[MATERIAL FOR THE TASK]

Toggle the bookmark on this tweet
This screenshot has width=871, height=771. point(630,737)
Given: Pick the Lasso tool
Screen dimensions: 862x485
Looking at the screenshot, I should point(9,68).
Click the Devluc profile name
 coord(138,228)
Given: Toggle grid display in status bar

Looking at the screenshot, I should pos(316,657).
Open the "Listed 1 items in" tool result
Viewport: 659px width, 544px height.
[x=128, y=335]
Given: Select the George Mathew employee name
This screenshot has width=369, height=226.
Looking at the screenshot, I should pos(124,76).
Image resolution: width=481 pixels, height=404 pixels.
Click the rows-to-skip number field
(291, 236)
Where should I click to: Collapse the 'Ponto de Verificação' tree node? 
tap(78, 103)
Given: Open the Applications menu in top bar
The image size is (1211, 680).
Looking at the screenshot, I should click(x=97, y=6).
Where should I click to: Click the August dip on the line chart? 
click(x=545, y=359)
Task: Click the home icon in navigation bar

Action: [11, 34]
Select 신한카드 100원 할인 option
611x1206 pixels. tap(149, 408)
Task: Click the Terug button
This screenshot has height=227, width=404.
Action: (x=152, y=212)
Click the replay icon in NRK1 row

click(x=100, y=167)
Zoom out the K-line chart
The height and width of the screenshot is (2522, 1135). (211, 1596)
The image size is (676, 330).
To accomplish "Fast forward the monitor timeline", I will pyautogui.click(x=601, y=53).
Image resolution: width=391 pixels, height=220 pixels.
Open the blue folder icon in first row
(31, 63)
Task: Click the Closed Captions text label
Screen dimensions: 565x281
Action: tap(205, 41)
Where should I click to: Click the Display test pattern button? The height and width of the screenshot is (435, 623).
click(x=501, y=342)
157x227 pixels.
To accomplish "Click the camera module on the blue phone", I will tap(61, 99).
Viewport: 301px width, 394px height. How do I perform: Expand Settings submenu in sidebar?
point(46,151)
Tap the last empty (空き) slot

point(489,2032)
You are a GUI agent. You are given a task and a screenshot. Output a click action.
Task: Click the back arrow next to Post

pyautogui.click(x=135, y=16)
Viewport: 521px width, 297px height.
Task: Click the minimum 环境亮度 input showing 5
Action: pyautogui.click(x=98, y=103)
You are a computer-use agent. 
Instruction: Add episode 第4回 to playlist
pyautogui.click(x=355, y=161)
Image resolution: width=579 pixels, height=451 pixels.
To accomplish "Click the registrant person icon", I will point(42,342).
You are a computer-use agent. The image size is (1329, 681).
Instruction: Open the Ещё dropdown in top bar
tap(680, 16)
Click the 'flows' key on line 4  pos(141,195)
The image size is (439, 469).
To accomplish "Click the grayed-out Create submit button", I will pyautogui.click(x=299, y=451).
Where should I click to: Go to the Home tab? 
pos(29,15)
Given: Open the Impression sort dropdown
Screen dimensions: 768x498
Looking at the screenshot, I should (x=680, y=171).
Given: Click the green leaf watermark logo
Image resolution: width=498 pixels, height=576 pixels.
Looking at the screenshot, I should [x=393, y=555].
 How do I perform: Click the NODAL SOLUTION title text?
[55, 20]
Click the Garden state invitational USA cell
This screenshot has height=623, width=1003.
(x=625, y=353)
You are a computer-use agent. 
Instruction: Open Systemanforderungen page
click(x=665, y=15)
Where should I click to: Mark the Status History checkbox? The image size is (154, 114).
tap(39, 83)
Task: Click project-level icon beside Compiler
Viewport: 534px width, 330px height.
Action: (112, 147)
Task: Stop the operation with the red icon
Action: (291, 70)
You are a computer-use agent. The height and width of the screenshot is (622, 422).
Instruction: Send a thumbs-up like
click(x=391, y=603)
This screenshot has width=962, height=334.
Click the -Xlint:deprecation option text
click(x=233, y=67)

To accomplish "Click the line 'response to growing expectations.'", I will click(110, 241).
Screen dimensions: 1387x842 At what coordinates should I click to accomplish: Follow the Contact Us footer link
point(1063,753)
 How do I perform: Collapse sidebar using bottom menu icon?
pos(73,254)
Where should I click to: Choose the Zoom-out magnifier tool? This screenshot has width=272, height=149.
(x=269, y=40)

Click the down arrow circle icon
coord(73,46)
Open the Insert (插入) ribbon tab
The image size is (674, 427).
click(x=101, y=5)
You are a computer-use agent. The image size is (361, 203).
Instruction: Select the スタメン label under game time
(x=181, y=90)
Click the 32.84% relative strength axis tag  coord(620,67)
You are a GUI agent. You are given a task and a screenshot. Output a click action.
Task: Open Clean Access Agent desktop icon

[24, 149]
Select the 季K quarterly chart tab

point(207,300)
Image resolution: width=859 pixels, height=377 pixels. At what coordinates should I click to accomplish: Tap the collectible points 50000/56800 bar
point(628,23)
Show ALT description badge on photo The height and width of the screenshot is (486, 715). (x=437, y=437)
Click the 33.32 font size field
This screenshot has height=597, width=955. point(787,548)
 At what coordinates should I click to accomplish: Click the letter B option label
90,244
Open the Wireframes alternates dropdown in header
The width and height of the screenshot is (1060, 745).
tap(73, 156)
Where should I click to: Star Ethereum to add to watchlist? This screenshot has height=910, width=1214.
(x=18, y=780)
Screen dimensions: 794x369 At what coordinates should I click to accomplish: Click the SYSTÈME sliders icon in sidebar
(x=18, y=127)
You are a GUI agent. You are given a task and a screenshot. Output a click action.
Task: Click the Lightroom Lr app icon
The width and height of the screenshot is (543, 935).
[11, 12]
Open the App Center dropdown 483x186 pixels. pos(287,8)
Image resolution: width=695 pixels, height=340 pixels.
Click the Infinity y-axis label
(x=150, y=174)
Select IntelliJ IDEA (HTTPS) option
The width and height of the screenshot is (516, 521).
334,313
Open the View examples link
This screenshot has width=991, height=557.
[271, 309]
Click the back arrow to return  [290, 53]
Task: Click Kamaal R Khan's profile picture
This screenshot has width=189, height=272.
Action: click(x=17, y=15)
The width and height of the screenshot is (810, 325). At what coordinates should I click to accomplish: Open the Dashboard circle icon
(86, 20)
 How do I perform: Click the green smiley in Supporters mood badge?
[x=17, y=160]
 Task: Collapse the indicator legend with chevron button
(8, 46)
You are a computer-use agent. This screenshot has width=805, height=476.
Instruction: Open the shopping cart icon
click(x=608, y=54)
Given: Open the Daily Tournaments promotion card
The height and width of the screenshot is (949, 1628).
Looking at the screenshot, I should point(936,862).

[HOW TO COMPLETE THIS TASK] Report every line in the data above in which the word "computer" appears.

[ANSWER TO THIS TASK]
You are a computer-use agent. 
You are a computer-use agent. The image size is (1329, 681).
You are a computer-use agent. 
You are a computer-use agent. The height and width of the screenshot is (622, 422).
You are a computer-use agent. The image size is (361, 203).
You are a computer-use agent. This screenshot has width=805, height=476.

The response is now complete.